(Beginning of Text under study)

Many of these innovations fit the long-anticipated model of personalized medicine, moving healthcare from treatments based on populations to treatments customized for individuals. New data sources and analytic methods may offer the precision to make these ambitions possible in the near future.

“We need to do a better job of finding small subgroups within a group of things that look the same,” Silverstein said.

Ian Foster, director of the Computation Institute, demonstrated how solutions developed for fields, such as physics and astronomy, that struggled with “big data” problems before medicine can help health care researchers find new discoveries within their own data flood. As an example of the challenges, he showed a diagram from CI Senior Fellow Funmi Olopade, which illustrated the tangled web of data movement between dozens of different resources and personnel working with her cancer genetics laboratory.

“One of the biggest obstacles to data-driven biomedicine and science is that data is not easily shareable,” Foster said. “We don’t have the equivalent of Facebook or Flickr for data.”

(End of Text under study)
(Beginning of Provided information)

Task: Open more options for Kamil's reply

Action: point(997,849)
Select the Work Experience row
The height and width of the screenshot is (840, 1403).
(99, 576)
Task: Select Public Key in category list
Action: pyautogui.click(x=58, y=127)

(End of Provided information)

* _Required actions_
• a. In the text on big data in medicine, rewrite the part from "Many of these" to "the near future.", replacing "personalized medicine" with "individualized medicine".
• b. Shorten the paragraph of the text on big data in medicine that begins "Ian Foster, director of the Computation Institute," and keep its main facts.
• c. Write what comes next in the text on big data in medicine, continuing from its last sentence.

* _Answers for the exercise_
• a.
Many of these innovations fit the long-anticipated model of individualized medicine, moving healthcare from treatments based on populations to treatments customized for individuals. New data sources and analytic methods may offer the precision to make these ambitions possible in the near future.

• b. Ian Foster, director of the Computation Institute, showed how solutions from fields like physics and astronomy, which faced "big data" problems before medicine did, can help health care researchers make discoveries in their own flood of data. To illustrate the challenges, he presented a diagram by CI Senior Fellow Funmi Olopade that showed the tangled movement of data among dozens of resources and staff in her cancer genetics laboratory.

• c.
But cloud computing advances made by CI research center Globus and the Genomic Data Commons (led by CI Senior Fellow and Faculty Robert Grossman) promise to untangle these knots. Globus allows researchers to easily move, share, and publish large amounts of data, and through its Globus Genomics platform, scientists can also analyze data in the cloud, using virtual computers from Amazon. The Genomic Data Commons will gather all available cancer data into a single resource so that researchers can compute over the information to find new treatments and discoveries.

“Individuals can no longer eyeball a petabyte of data and extract meaning from it,” Foster said. “You need computers to extract knowledge from it.”

Rayid Ghani, director of the Center for Data Science and Public Policy (DSaPP) and the Data Science for Social Good (DSSG) fellowship, put health care into the broader context of the “big data” era and what has been accomplished so far. Though the amount of data has grown in recent years, most of the statistical methods used on that data are decades old, Ghani said, and mostly used for the same basic reasons: description, detection of patterns or anomalies, and predictions. For health care and other fields, the next step will be moving beyond prediction to intervention, he argued.

“After prediction, what’s next?,” Ghani asked. “Prediction is useful and interesting but often not enough in isolation, because if you can’t do something about it, can’t change a phenomena or behavior, you’re just watching.”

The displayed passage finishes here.